→ WHAT TO WORK ON
Rewrite the DMCA safe harbor text from "This law suffers" to "on foreign websites.", putting "rights holders" wherever "copyright holders" appears.

→ PROVIDED TEXT
The DMCA was passed in 1998; a lot of it was favorable to the entertainment industry, but one portion of it was not: the Online Copyright Infringement Liability Limitation Act. OCILLA established the so-called safe harbor provisions of the DMCA, which (as the fully spelt out name suggests) limits the liability of online sites for copyright infringement provided that the site meets certain requirements. The central issue here is one of liability for copyright infringement.
Suppose I have on my computer a legal copy of Steamboat Willie – but I want to illegally give it away for free using the internet. I upload Steamboat Willie to YouTube, which stores a copy of the short on its server, then transmits it to Steamboat Willie-loving internet users everywhere. Soon, Google starts returning a link to my YouTube page when people enter the search term “Steamboat Willie”. Blogs and websites start linking to my uploaded copy, too. Demand for my clip goes up to the point that some servers start caching, or saving a temporary copy of, the video so that they can deliver it to users more quickly and save bandwidth.
So only one person (me) bought the right to watch Steamboat Willie, but thousands are doing the watching. Clearly there is copyright infringement – the question is, who is liable? Certainly I am. But what about YouTube, which stored a copy of the video and transmitted it other users, Google and other websites, which linked to the video, or internet service providers, which cached it? The answer, after OCILLA, is that each of these entities has “safe harbor” from liability claims, provided it complies with certain provisions:
- it does “not receive a financial benefit directly attributable to the infringing activity”.
- it does not have knowledge of the infringing activities. There is no duty to monitor for infringing activities, but the OSP can be made aware of them by a) notice from a copyright holder, or b) “red flags”. A red flag is a set of circumstances that lead the OSP to become aware of infringment activities; to count as a red flag, the OSP has to be shown to actually be aware of the set of circumstances (a subjective test), and it has to be shown that a reasonable person would draw the conclusion that infringement activities were taking place (an objective test).
- it complies with the so-called notify-and-withdraw provision. Using the example above, Disney notifies YouTube that it is storing and transmitting a copyrighted work, viz. Steamboat Willie. YouTube takes the video down and informs me. I get seven days to assert my right to post Steamboat Willie online. If I claim such a right, Disney has 14 days to sue me, and if it doesn’t, the video goes back up.
This law suffers from many defects from the perspective of copyright holders. I’ll focus here on two:
1. The onus of identifying infringement falls on copyright holders, not OSPs.
2. There is no recourse against infringements on foreign websites.
3. The organizing principle is to start off by giving OSPs immunity from copyright infringment claims, then define the circumstances under which that immunity is forfeit.

→ INFORMATION
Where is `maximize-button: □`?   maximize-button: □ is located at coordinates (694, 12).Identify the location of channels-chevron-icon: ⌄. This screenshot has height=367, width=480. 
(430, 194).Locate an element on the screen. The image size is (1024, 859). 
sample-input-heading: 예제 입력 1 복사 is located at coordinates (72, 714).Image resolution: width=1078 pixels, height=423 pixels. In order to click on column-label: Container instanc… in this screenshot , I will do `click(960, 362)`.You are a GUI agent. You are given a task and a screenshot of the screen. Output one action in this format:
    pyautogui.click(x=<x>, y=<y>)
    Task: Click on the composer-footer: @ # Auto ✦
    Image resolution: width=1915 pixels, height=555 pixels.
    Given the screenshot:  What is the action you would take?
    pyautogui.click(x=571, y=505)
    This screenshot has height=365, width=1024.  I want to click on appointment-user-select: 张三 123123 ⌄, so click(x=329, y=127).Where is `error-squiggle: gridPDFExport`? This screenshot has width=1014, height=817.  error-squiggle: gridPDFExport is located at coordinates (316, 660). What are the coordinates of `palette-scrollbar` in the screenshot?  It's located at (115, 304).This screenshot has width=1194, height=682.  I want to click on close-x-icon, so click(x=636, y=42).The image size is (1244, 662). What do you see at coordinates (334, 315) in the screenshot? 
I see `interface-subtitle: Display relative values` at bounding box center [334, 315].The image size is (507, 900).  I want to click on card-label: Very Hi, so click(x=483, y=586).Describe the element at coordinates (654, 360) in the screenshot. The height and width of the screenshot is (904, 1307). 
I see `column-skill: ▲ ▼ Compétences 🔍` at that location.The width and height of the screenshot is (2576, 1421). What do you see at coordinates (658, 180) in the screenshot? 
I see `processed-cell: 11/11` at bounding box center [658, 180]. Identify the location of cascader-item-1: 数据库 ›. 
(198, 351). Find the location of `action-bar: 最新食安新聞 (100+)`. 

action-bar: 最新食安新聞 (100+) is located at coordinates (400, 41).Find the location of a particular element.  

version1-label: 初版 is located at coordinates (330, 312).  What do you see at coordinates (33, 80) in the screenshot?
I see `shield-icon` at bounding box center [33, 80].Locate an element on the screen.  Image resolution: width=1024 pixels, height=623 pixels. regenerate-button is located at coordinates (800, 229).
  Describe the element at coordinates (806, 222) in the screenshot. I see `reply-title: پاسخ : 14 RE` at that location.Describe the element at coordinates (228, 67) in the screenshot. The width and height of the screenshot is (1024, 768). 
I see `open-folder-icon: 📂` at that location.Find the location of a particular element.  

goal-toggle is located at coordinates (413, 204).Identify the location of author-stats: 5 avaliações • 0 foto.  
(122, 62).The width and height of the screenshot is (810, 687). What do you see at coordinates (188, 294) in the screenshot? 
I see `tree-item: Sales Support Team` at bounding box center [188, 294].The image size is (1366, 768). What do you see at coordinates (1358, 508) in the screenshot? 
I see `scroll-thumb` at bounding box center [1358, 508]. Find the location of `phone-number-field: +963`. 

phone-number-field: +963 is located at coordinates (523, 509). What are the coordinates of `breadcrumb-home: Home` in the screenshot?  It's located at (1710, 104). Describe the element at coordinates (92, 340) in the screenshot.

→ THE ANSWER
This law suffers from many defects from the perspective of rights holders. I’ll focus here on two:
1. The onus of identifying infringement falls on rights holders, not OSPs.
2. There is no recourse against infringements on foreign websites.